=== Text to read ===

# keyboard problems - letter skipping



## k-lynne (Jan 31, 2000)

I have a GenuineIntel Pentium and using Windows 98. I have a continuous problem with skipping letters and spaces. I used a new keyboad - same problem. After reading the posting of 10/99, I reinstalled the keyboard driver and the problem was corrected for about 1 hour!! Help!
his iswhat th entences lok ike when I don't fix them! It takes a ong tie to wite thi wa!


----------



## Prismjohn (Apr 29, 1999)

I notice you say that it is ok for about an hour. Is there a program that you are using that is triggering this event?

Reload the drivers again until you are sure all is ok and working then open - use - and close each application in turn until the problem repeats itself, once you have identified the program (if indeed this is the cause) then repeat the process but open the programs in a different order (you will need to note the order that you opened the programs in).
This is going to be a long process but hopefully it may help you find the cause.


----------



## k-lynne (Jan 31, 2000)

Thank you for your nice reply. This only seems to be happening when I am online..so now what?
Thanks, Lynne



> quote:
> 
> Originally posted by Prismjohn:
> *I notice you say that it is ok for about an hour. Is there a program that you are using that is triggering this event?
> ...


----------



## k-lynne (Jan 31, 2000)

I am still having the same problems, but seesm to only happen online. Could it be my browser? I am using netscape. Would downloading a newer version be a good idea?


----------



## Paul Nagel (Sep 19, 1999)

There was a recent post concerning a computer droping the letter x and the solution was that a program had been downloaded and when the user was prompted to regester the program, it was declined. The errors went away after the program was deleted. This was also found to be a problem for another poster in the same string. Just a thought, did you load any programs just within about 1 month before this problem arose. Not all people who create small programs cand do so without creating other errors.


----------



## Mulderator (Feb 20, 1999)

k-lynne, your idea of downloading an updated browser is a good one. I would also try deleting and re-creating your dial-up connection.


----------



## k-lynne (Jan 31, 2000)

Paul, I did download a program called PassLogix v-go, a universal password program. I bypassed it tonight and don't seem to be having a keyboard probelm, so you may have something here. i am going to uninstall it. Thanks



> quote:
> 
> Originally posted by Paul Nagel:
> *There was a recent post concerning a computer droping the letter x and the solution was that a program had been downloaded and when the user was prompted to regester the program, it was declined. The errors went away after the program was deleted. This was also found to be a problem for another poster in the same string. Just a thought, did you load any programs just within about 1 month before this problem arose. Not all people who create small programs cand do so without creating other errors.*


----------



## Paul Nagel (Sep 19, 1999)

=== Supplied records ===
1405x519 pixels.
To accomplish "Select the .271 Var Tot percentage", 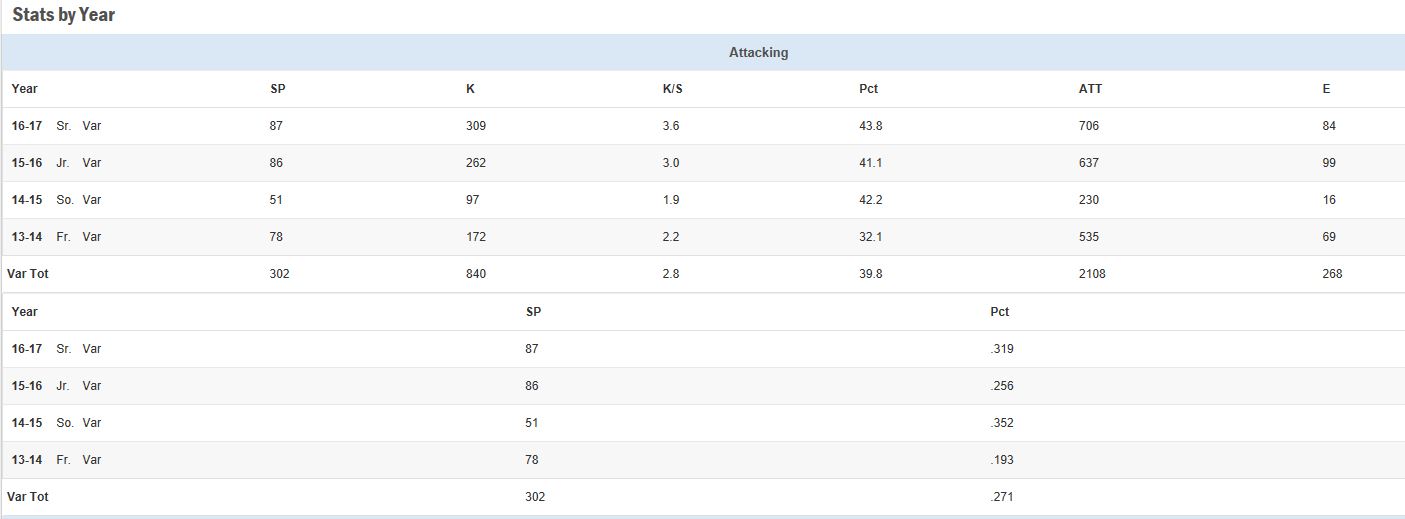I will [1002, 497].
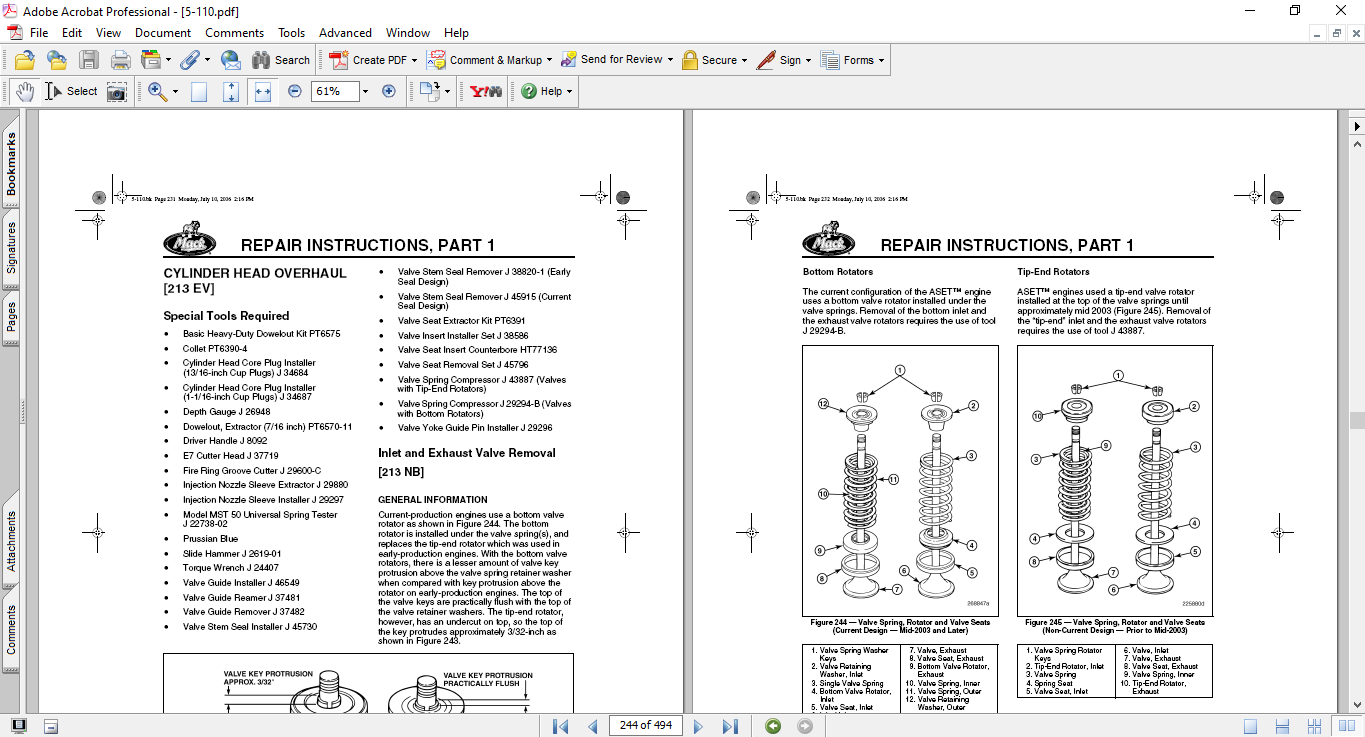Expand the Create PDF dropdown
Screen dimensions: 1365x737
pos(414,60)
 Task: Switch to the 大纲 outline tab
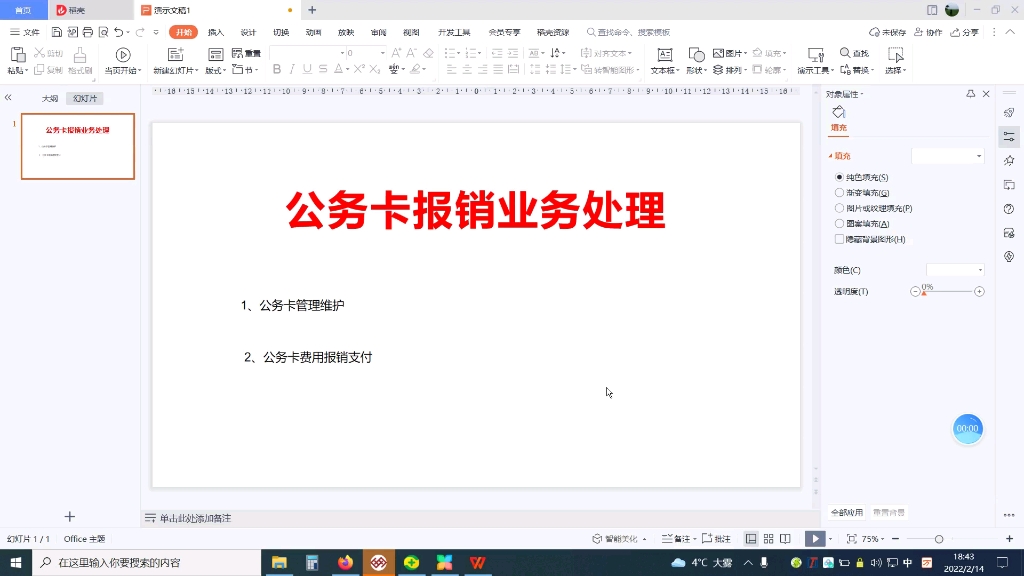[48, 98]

=== Task directions ===
Reproduce verbatim the passage of the letter-skipping thread from "I have a GenuineIntel" to "the programs in).", including both end phrases.

=== Result ===
I have a GenuineIntel Pentium and using Windows 98. I have a continuous problem with skipping letters and spaces. I used a new keyboad - same problem. After reading the posting of 10/99, I reinstalled the keyboard driver and the problem was corrected for about 1 hour!! Help!
his iswhat th entences lok ike when I don't fix them! It takes a ong tie to wite thi wa!


----------



## Prismjohn (Apr 29, 1999)

I notice you say that it is ok for about an hour. Is there a program that you are using that is triggering this event?

Reload the drivers again until you are sure all is ok and working then open - use - and close each application in turn until the problem repeats itself, once you have identified the program (if indeed this is the cause) then repeat the process but open the programs in a different order (you will need to note the order that you opened the programs in).